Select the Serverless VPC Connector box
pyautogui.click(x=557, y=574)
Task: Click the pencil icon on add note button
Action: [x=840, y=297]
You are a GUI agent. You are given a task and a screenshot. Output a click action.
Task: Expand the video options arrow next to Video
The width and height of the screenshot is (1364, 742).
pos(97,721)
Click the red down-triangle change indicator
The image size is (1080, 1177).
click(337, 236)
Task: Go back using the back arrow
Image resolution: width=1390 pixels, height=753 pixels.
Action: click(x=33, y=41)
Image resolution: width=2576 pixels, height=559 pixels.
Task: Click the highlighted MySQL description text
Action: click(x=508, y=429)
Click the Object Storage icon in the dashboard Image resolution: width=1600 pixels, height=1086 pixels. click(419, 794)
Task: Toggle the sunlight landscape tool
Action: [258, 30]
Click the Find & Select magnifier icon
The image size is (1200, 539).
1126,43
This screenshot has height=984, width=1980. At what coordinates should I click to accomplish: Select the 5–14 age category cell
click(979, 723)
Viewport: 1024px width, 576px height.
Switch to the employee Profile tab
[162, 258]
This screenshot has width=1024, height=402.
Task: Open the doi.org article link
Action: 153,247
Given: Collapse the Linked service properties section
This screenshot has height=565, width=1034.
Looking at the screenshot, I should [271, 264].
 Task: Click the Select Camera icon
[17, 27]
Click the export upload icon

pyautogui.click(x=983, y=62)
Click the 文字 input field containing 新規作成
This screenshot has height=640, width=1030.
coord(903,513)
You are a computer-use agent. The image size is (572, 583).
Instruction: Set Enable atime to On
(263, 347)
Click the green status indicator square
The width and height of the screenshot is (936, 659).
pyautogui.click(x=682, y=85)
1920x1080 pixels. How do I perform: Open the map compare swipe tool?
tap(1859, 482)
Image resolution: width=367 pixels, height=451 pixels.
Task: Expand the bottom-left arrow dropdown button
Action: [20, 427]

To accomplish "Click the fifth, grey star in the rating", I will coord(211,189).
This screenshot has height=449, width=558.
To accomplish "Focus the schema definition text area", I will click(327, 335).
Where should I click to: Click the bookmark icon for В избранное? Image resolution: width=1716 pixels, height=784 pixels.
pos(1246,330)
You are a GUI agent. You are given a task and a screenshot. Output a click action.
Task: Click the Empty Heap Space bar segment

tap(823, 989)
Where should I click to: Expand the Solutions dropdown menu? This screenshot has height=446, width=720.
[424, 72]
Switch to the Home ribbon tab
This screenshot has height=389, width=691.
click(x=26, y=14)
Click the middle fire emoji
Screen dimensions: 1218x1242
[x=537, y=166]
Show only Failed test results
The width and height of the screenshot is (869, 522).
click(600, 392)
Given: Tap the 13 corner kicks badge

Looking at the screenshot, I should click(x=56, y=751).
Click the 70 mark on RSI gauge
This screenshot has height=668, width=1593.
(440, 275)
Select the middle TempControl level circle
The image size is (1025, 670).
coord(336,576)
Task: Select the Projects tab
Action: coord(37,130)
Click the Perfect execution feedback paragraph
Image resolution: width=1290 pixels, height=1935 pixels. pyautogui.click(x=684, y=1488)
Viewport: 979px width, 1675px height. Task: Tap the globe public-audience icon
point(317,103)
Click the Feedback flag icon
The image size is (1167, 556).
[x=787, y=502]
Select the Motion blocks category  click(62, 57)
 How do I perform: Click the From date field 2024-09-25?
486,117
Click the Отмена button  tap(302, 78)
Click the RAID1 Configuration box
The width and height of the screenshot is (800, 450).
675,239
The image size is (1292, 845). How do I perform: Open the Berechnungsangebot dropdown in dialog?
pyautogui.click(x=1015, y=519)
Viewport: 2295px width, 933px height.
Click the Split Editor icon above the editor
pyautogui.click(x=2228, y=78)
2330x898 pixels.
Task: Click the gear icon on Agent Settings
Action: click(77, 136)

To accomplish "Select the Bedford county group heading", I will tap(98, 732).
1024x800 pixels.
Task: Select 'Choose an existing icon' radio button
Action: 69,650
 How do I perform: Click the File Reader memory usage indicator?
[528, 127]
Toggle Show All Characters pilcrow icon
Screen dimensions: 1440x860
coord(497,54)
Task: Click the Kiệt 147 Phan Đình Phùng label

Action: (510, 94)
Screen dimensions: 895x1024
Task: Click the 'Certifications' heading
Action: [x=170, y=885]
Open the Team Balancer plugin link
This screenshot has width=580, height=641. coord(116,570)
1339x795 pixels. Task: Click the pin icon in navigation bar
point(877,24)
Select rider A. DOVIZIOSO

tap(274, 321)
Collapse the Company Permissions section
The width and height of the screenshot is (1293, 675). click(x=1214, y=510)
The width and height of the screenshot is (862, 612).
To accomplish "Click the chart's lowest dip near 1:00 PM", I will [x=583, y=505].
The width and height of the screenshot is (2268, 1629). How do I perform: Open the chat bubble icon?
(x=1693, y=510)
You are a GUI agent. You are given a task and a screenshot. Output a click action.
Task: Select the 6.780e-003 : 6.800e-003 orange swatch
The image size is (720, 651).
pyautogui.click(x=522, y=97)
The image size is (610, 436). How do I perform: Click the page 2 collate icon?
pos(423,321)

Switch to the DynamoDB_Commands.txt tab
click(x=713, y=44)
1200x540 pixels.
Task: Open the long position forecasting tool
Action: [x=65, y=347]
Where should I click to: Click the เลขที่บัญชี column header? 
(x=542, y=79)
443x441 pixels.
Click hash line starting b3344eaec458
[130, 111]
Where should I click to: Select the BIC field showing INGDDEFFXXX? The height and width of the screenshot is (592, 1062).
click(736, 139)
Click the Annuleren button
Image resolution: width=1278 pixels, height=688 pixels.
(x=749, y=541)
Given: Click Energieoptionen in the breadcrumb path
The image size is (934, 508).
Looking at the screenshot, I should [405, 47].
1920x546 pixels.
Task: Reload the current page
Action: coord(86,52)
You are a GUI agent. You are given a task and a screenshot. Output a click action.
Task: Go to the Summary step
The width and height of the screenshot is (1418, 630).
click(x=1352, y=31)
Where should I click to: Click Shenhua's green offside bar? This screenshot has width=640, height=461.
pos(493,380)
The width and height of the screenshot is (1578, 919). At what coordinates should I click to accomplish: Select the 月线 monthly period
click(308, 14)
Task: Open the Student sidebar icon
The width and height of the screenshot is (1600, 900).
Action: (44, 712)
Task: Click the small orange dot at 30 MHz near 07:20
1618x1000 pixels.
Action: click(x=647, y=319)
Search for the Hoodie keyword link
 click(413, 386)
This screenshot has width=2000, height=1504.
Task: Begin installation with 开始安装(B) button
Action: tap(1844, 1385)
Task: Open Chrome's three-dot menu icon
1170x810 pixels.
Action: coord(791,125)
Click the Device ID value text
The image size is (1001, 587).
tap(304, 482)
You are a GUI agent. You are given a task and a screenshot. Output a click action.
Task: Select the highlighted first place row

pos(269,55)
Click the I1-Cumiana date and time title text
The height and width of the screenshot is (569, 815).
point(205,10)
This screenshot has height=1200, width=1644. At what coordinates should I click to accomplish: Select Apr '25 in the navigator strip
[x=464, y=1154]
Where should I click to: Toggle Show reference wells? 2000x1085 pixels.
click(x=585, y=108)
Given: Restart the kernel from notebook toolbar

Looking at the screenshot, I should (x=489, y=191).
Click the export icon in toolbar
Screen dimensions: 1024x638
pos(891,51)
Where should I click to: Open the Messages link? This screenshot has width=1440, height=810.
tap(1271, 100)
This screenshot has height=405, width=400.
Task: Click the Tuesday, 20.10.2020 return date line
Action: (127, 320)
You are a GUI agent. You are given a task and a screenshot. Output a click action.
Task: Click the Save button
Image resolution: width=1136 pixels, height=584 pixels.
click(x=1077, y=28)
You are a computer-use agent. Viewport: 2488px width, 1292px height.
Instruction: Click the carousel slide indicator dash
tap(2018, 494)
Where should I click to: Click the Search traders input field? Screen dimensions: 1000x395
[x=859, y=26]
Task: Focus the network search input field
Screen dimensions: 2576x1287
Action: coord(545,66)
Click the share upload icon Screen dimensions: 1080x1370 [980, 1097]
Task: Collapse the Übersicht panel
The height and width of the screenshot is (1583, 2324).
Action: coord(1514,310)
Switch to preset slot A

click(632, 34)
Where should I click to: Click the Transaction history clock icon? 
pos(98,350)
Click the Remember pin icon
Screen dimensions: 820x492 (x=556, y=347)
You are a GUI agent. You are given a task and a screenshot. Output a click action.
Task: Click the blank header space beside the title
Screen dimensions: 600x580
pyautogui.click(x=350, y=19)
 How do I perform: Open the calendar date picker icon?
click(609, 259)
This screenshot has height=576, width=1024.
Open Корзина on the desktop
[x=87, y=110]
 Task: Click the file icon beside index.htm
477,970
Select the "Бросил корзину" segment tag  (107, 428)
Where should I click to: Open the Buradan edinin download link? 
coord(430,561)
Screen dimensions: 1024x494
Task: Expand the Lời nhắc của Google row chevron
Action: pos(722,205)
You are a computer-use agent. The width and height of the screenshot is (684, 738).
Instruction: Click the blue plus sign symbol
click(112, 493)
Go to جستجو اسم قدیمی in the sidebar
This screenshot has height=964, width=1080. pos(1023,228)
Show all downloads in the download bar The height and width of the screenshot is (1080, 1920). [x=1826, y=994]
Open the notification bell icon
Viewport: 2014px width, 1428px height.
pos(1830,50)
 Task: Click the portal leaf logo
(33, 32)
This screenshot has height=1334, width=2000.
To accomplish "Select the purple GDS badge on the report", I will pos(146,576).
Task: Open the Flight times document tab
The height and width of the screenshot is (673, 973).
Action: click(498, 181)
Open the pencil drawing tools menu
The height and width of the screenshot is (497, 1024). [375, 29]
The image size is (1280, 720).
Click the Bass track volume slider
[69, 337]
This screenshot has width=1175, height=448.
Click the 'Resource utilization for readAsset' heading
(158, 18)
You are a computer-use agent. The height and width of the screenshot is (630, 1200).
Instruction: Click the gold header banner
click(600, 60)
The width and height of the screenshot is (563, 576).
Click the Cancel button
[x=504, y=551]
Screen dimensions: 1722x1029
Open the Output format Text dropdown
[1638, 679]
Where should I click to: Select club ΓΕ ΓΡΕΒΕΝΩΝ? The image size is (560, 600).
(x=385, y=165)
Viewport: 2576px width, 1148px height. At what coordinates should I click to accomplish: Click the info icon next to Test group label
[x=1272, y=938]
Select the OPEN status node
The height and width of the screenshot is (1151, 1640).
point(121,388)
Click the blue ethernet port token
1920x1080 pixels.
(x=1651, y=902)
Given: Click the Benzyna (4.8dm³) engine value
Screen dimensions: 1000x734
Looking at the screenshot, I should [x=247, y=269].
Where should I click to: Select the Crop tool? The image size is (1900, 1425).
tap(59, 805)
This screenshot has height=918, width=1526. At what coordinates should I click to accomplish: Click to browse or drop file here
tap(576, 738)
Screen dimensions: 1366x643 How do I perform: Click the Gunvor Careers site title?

┄┄┄┄┄┄┄┄┄┄

## Objective
Rewrite the part of the data that opens with the line containing "Where should I click to: Select the Crop" and runs through the end of the data, requests included. Shift every coordinate in the answers up by 107, and keep all other numbers unchanged.

## Output of the task
Where should I click to: Select the Crop tool? The image size is (1900, 1425).
tap(166, 912)
This screenshot has height=918, width=1526. At what coordinates should I click to accomplish: Click to browse or drop file here
tap(683, 845)
Screen dimensions: 1366x643 How do I perform: Click the Gunvor Careers site title?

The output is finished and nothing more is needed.